EXERCISE BRIEF:
Recast the entries from the line containing "You are a GUI" through the end of the entries, inclusive, as a JSON list of strings with one string per line and blank lines omitted. Leave the pictures out of the answer.
--- TASK MATERIAL ---
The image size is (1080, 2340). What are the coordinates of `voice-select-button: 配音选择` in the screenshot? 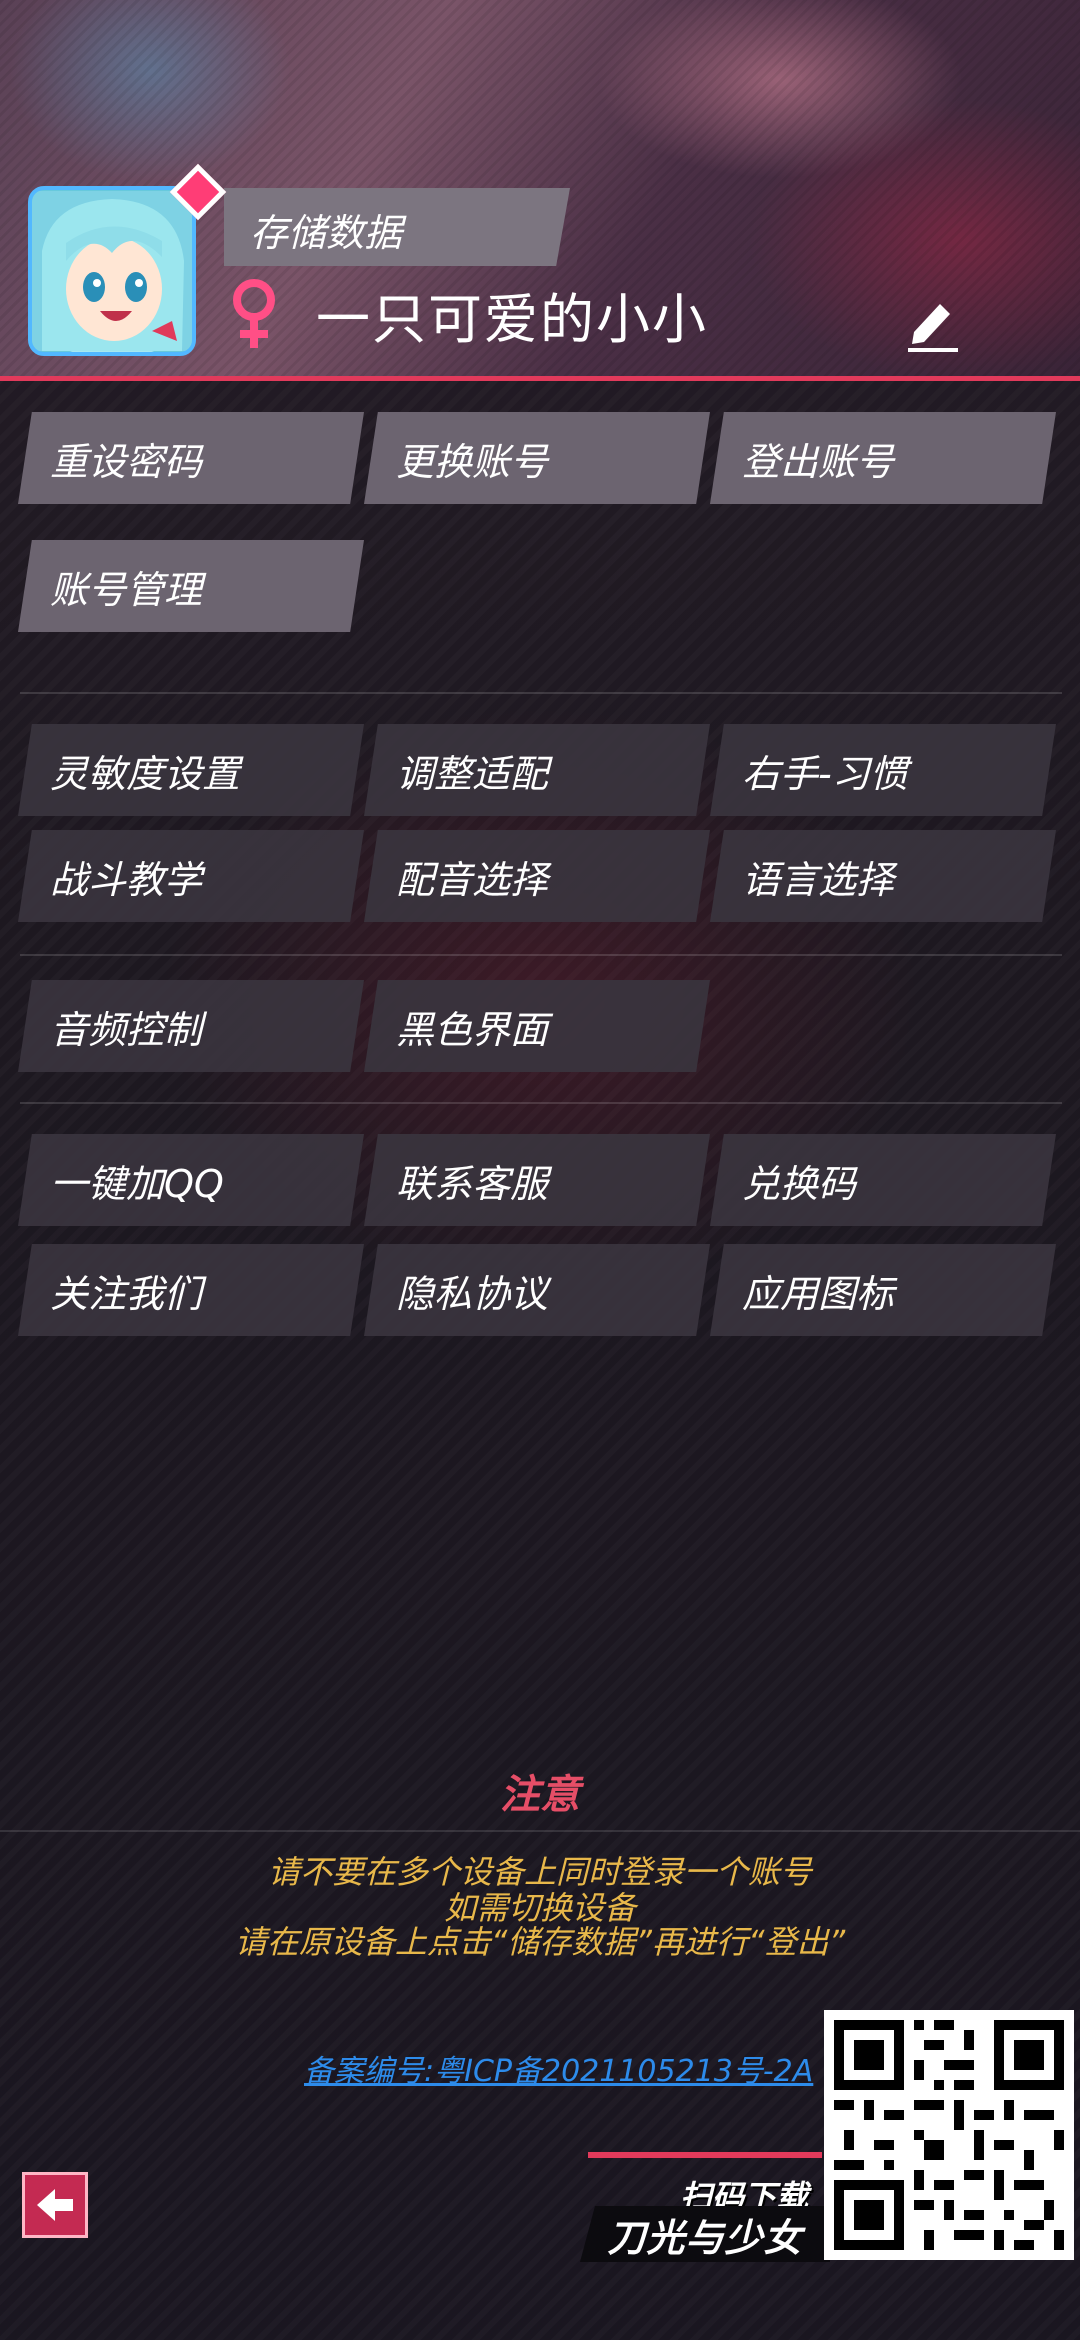 It's located at (537, 876).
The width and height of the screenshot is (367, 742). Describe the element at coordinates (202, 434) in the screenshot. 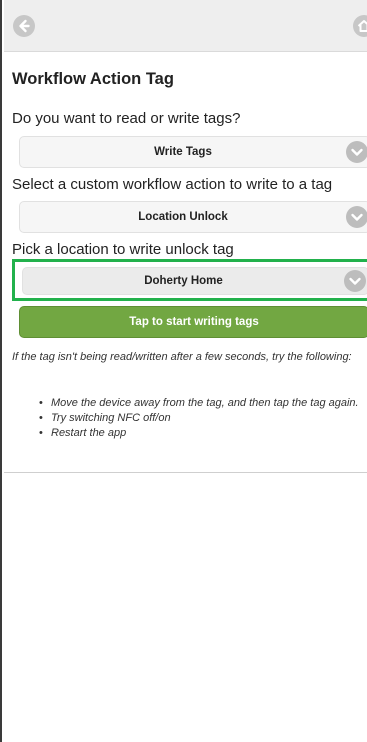

I see `list-item: Restart the app` at that location.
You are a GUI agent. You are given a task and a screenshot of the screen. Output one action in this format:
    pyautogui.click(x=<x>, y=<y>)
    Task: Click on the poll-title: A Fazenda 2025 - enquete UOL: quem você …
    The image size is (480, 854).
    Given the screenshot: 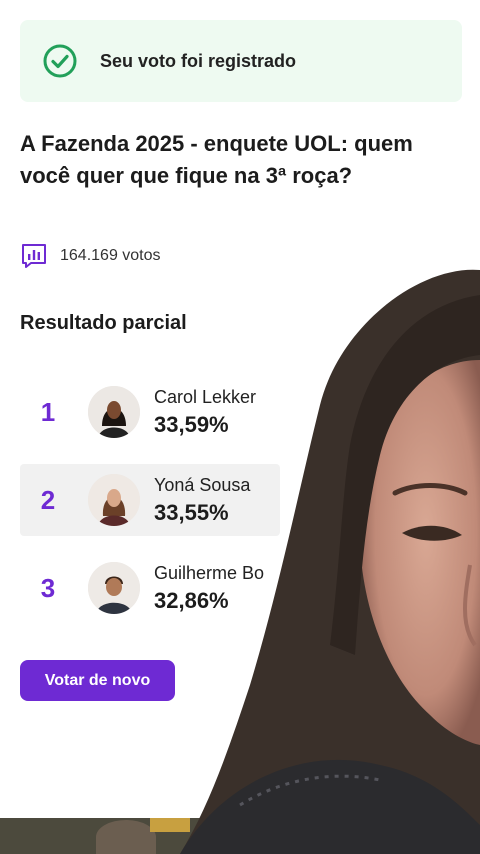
---
TASK RESPONSE:
[
  "You are a GUI agent. You are given a task and a screenshot of the screen. Output one action in this format:",
  "    pyautogui.click(x=<x>, y=<y>)",
  "    Task: Click on the poll-title: A Fazenda 2025 - enquete UOL: quem você …",
  "    The image size is (480, 854).",
  "    Given the screenshot: "
]